Typically, apart from a name, a persona contains information about customer demographics, such as age range, gender, employment, income and location. It also captures their goals, needs or wants, challenges and objections as related to your business.

You might want to add information about your customers’ online behaviors, like the sites they visit, their social network activity, how they found your site, and what they look for when buying online.


Finally, every aspect of your customer persona should have a purpose. For example, collecting information about their eating habits is useless unless your product is somehow related to food.

The point of the buyer persona is to give you an insight into the goals, motivations and behaviors of your customers. Each aspect of the persona should contribute to that in some way.

Here’s an example from Goodbye Crutches. It’s not very detailed, but it has essential information needed for them to market their products to this customer type:


Goodbye Crutches now knows it has to focus on online marketing and concentrate on spreading useful information and resources that will ease customers’ fears. They can’t directly push products onto consumers. They need to help them first before making the sale.

Developing Your Customer Personas: Qualitative Data

Most of the data you collect for your customer personas will have to come from qualitative research. That means communicating with your customers in some way and asking them questions about their goals and needs.

There are many ways you can do this:


Try to get customers to sit with you in the same room or video chat with you. This way you’ll also pick up on visual cues when your customers answer your questions. If in-person interviews aren’t possible, a phone call is a good alternative.

The best thing about a one-on-one interview is that you can change it if you need to. It becomes dynamic, like a conversation. So instead of asking questions that customers have already answered, you can dig deeper and find out more.

You can also cover a lot in one sitting because talking is the fastest mode of communication. Focus on subjective and open-ended questions, like finding out what drives them, what their objections to buying are, and how you can help them.


You can send questionnaires and surveys to customers after they subscribe. While not as effective as one-on-ones, it’s more convenient. It allows customers to reply when they have some free time.

You can also survey subscribers based on their buyer journey. For example, you might want to ask subscribers who haven’t bought anything what they are looking for and what’s holding them back from buying. For customers who just bought something, you can ask them why they bought from you and how your products satisfy their needs.

The problem with email is that people tend to ignore them until later, and most often they end up forgetting. To ensure that customers answer your surveys, you can do two things.

First, give them an incentive to answer your survey. Discounts and coupons are popular choices because they help customers save, and also make them shop with you again to take advantage of the deal.

Second, try not to make the survey too long. If customers see a long list of questions, they assume it’ll take a long time to answer and they’ll ignore it. Keep it short and don’t add too many open-ended questions.


On-site surveys, when done correctly, can provide some extremely relevant insights. They are presented to customers while they are browsing your site, so the timing is perfect.

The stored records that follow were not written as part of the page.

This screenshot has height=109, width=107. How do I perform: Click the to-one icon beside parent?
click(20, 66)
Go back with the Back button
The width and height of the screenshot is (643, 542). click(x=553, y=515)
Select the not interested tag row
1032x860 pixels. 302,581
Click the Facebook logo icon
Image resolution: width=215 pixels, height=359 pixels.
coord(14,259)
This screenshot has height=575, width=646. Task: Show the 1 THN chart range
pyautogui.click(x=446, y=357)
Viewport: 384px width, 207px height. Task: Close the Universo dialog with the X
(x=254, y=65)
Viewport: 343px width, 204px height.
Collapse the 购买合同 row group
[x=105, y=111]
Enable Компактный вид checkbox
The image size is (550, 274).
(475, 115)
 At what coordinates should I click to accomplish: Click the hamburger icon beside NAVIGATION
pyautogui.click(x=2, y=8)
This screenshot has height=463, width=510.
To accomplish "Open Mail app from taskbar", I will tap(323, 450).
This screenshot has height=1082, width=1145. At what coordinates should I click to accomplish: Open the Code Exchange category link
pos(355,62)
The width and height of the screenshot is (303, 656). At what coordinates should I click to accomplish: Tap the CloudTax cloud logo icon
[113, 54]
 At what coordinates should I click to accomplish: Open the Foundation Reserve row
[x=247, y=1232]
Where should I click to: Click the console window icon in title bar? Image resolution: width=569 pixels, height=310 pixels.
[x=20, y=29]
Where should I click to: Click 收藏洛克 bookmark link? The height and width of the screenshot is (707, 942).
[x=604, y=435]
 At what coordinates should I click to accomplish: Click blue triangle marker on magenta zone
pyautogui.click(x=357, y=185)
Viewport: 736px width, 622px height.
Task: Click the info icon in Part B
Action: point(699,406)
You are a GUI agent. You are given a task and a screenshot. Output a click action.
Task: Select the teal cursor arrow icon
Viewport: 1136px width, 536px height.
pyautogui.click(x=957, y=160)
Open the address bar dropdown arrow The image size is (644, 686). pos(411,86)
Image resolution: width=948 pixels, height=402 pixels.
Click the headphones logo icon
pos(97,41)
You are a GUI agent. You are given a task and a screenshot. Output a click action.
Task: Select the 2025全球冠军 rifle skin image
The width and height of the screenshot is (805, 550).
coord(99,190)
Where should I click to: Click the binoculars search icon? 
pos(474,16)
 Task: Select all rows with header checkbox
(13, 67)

You can trigger these surveys based on the page customers are looking at, or a number of other events. You can even trigger them as customers are leaving your site and ask them whether they found what they were looking for.

Because of their nature, pop-up surveys are best suited to multiple-choice questions. There’s not much real estate to play with if you pose open-ended questions.

Again, to incentivize visitors to answer your surveys, give them an on-the-spot discount.

Try to collect as many data points as you can. Remember, a persona doesn’t represent just one customer. After a certain point, you’ll find a pattern in your qualitative data.

A Real-Life Example

When Whirlpool started creating customer personas, they found four main personas and four secondary personas. The four main personas were purchasers under duress (someone who needed a refrigerator immediately), planned remodelers, new owners and owners with repair.

When conducting their interviews, they tried to understand the mindset that each customer had when visiting their website. It was important to find out what triggered them to visit the Whirlpool site and what kind of solution they were looking for.

All this information was included when they created the personas, along with ages, names, occupations and incomes. They also added pictures of real people to help their marketing visualize the personas.

You’ll notice that Whirlpool also used website statistics to help them with their persona creation. Let’s see why this is important.

Developing Your Customer Personas: Quantitative Data

While you can create customer personas solely through qualitative research, adding some quantitative data will help you strengthen them. After all, data doesn’t lie!


Another advantage is that you can collect way more information with quantitative data than you can with qualitative. While many customers may ignore your survey requests, a good analytics solution can help you track online behaviors of every single customer.

Your analytics solution will also help you close the loop with your personas. Qualitative data helps you create the personas, but quantitative data helps you make use of them. We’ll come to that in the next section, but for now here are some metrics to track:


Your analytics app can give you a much better view of customer demographics because of the number of data points it collects. Find out where your customers are coming from, what device or browser they use, and when they typically browse your store.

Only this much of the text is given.